Rust for Safer Protocol Development
The talk is important because it shows how Rust specifically can help with creating more consistent implementations of network protocols which see widespread use. Not only are our parsers guaranteed to be type-safe by the Rust compiler, they're also far less likely to contain arithmetic or logic errors thanks to being automatically generated. If an implementation of a given protocol does not produce the expected output when run through these parsers, then we've either highlighted a flaw in the implementation or in the standards document: both of these cases are wins, since they both prevent a bug and a potential security flaw from being released into the wild.
The aim of this talk is to show how we can use automatically generated parsers to catch errors and ambiguities in Internet standards documents created by the Internet Engineering Task Force (IETF). Incorrect bit layouts in ASCII diagrams, inconsistent use of packet field names, and other design flaws can lead to inconsistent implementations of often complex protocols being deployed in the wild - generating parsers directly from the standards documents provide a unified, gold standard for testing and a central point for observing and reporting any design flaws in the protocol itself.

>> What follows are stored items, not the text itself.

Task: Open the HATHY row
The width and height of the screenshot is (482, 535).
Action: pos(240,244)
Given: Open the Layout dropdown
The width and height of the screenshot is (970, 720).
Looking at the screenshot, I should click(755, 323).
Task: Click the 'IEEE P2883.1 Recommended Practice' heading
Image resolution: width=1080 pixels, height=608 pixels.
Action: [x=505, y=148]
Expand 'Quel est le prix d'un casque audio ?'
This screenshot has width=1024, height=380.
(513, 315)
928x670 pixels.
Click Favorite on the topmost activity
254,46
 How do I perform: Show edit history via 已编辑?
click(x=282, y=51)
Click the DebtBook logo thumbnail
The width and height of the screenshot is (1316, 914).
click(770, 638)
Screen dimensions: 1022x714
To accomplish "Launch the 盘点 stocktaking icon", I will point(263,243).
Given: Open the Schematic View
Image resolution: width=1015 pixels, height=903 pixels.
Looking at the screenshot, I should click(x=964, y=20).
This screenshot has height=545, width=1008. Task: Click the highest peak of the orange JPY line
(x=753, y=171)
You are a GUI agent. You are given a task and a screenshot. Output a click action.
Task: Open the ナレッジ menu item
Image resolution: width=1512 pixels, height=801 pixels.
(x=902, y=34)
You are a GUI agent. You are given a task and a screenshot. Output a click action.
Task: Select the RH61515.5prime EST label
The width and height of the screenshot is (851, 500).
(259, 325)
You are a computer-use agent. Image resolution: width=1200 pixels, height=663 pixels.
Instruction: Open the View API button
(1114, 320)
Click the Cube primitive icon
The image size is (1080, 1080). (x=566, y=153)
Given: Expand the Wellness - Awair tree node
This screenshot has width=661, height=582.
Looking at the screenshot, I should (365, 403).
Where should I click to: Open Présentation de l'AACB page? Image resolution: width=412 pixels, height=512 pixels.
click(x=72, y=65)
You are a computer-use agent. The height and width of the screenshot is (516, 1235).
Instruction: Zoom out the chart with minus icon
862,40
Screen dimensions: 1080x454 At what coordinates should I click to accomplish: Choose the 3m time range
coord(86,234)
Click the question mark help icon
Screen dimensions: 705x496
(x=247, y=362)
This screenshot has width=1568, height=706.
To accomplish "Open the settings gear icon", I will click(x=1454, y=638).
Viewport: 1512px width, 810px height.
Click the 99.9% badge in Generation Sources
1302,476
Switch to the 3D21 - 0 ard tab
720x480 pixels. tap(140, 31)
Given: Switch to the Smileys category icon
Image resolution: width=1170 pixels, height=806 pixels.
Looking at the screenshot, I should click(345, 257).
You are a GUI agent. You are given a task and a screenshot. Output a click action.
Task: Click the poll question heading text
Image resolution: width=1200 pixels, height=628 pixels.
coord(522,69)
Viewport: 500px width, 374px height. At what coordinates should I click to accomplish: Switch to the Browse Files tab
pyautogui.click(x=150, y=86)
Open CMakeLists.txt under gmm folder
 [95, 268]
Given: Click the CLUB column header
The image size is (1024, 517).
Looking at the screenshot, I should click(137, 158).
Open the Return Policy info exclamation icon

Parsers are generated using type information from our python-based backend, known as the network packet representation. These can be generated for any language, but we decided on nom-based Rust parsers for the first language we support because we believe its strict typing and safety requirements are a safer option than C or C++ for low-level systems programming. We have working automatic parser generation for an example draft we wrote as part of the project, and are currently working on testing this for TCP, UDP, and QUIC specifications.
Vivian Band is a second year PhD student at the University of Glasgow, studying IPv6 security. They were an intern working on the automatic generation of Rust parsers as part of the EPSRC-funded "Improving Protocol Standards for a more Trustworthy Internet" project.
Rust for Safer Protocol Development
Vivian wants us to be safe
and our code on the web to behave
use Rust to generate
code that will validate
risky inputs, no need to be brave
Hello, my name is Vivian Band. I'm a second-year PhD at Glasgow University studying network security. I was on the safer protocol development project.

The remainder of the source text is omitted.